- _To be done_:
1. Summarize the expression method reference below in two sentences.
2. Please carry on the expression method reference below from its last sentence.

[START Reading passage]

Rename the output column of this expression.

Parameters:

  • name (str) –

    New column name.

Examples:

>>> LazyFrame([{"price": 100}]).with_column((col("price") * 0.2).alias("tax")).to_pylist()
[{'price': 100, 'tax': 20.0}]
cast
cast(dtype: type) -> CastExpr

Cast the expression value to a different type.

Parameters:

  • dtype (type) –

    Target Python type (e.g. int, str, float).

Examples:

>>> LazyFrame([{"amount": 42}]).with_column("s", col("amount").cast(str)).to_pylist()
[{'amount': 42, 's': '42'}]
is_null
is_null() -> UnaryExpr

Test whether the value is None.

Returns:

  • UnaryExpr

    A boolean expression that is True for None values.

Examples:

>>> lf = LazyFrame([{"x": 1}, {"x": None}])
>>> lf.filter(col("x").is_null()).to_pylist()
[{'x': None}]
is_not_null
is_not_null() -> UnaryExpr

Test whether the value is not None.

Returns:

  • UnaryExpr

    A boolean expression that is True for non-None values.

Examples:

>>> lf = LazyFrame([{"x": 1}, {"x": None}])
>>> lf.filter(col("x").is_not_null()).to_pylist()
[{'x': 1}]
is_in
is_in(values: Any) -> UnaryExpr

Test whether the value is in a set of values.

Parameters:

  • values (Any) –

    Collection of values to test membership against.

Returns:

  • UnaryExpr

    A boolean expression.

Examples:

>>> lf = LazyFrame([{"r": "EU"}, {"r": "US"}, {"r": "AP"}])
>>> lf.filter(col("r").is_in(["EU", "US"])).to_pylist()
[{'r': 'EU'}, {'r': 'US'}]
sum
sum() -> AggExpr

Sum of non-null values. Use inside group_by().agg() or with .over().

Examples:

>>> data = [{"g": "a", "amount": 10}, {"g": "a", "amount": 20}]
>>> LazyFrame(data).group_by("g").agg(col("amount").sum().alias("total")).to_pylist()
[{'g': 'a', 'total': 30}]
mean
mean() -> AggExpr

Mean of non-null values. Use inside group_by().agg() or with .over().

Examples:

>>> data = [{"g": "a", "score": 80}, {"g": "a", "score": 100}]
>>> LazyFrame(data).group_by("g").agg(col("score").mean().alias("avg")).to_pylist()
[{'g': 'a', 'avg': 90.0}]
min
min() -> AggExpr

Minimum of non-null values. Use inside group_by().agg() or with .over().

Examples:

>>> data = [{"g": "a", "price": 30}, {"g": "a", "price": 10}]
>>> LazyFrame(data).group_by("g").agg(col("price").min().alias("lowest")).to_pylist()
[{'g': 'a', 'lowest': 10}]
max
max() -> AggExpr

Maximum of non-null values. Use inside group_by().agg() or with .over().

[END Reading passage]
[START Data]

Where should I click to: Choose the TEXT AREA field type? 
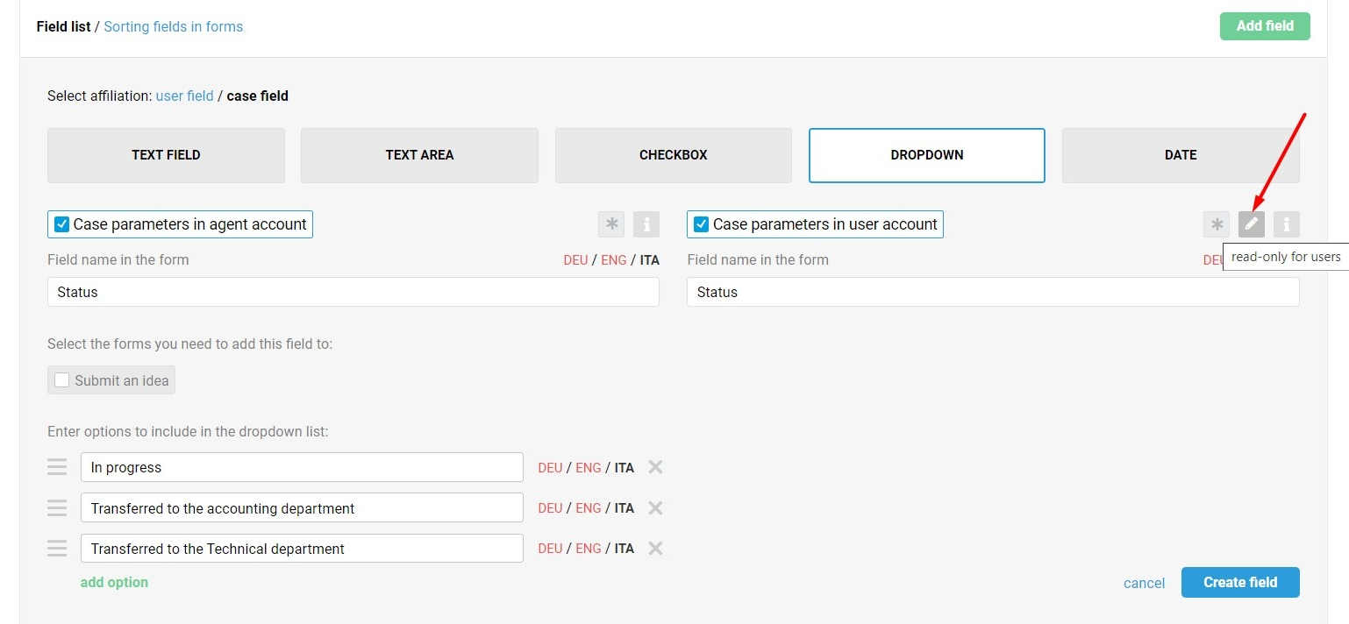[419, 155]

[END Data]

- _Answers for this exercise_:
1. The reference covers expression methods for renaming an expression's output column, casting a value to a different Python type, and testing whether a value is None, is not None, or is in a set of values, with the tests returning boolean expressions. It also covers sum, mean, min, and max, which work on non-null values and are used inside group_by().agg() or with .over().

2.
Examples:

>>> data = [{"g": "a", "price": 30}, {"g": "a", "price": 10}]
>>> LazyFrame(data).group_by("g").agg(col("price").max().alias("highest")).to_pylist()
[{'g': 'a', 'highest': 30}]
count
count() -> AggExpr

Count of non-null values. Use inside group_by().agg() or with .over().

Examples:

>>> data = [{"g": "a", "order_id": 1}, {"g": "a", "order_id": 2}]
>>> LazyFrame(data).group_by("g").agg(col("order_id").count().alias("n")).to_pylist()
[{'g': 'a', 'n': 2}]
first
first() -> AggExpr

First non-null value in the group. Use inside group_by().agg().

Examples:

>>> data = [{"g": "a", "name": "Alice"}, {"g": "a", "name": "Bob"}]
>>> LazyFrame(data).group_by("g").agg(col("name").first().alias("first_name")).to_pylist()
[{'g': 'a', 'first_name': 'Alice'}]
last
last() -> AggExpr

Last non-null value in the group. Use inside group_by().agg().

Examples:

>>> data = [{"g": "a", "name": "Alice"}, {"g": "a", "name": "Bob"}]
>>> LazyFrame(data).group_by("g").agg(col("name").last().alias("last_name")).to_pylist()
[{'g': 'a', 'last_name': 'Bob'}]
n_unique
n_unique() -> AggExpr

Count of distinct non-null values. Use inside group_by().agg().

Examples:

>>> data = [{"g": "a", "product": "x"}, {"g": "a", "product": "x"}, {"g": "a", "product": "y"}]
>>> LazyFrame(data).group_by("g").agg(col("product").n_unique().alias("u")).to_pylist()
[{'g': 'a', 'u': 2}]
cumsum
cumsum() -> CumExpr

Cumulative sum. Use with .over() to create a window expression.

Examples:

>>> data = [{"date": 1, "amount": 10}, {"date": 2, "amount": 20}]
>>> LazyFrame(data).with_column("cs", col("amount").cumsum().over(order_by="date")).to_pylist()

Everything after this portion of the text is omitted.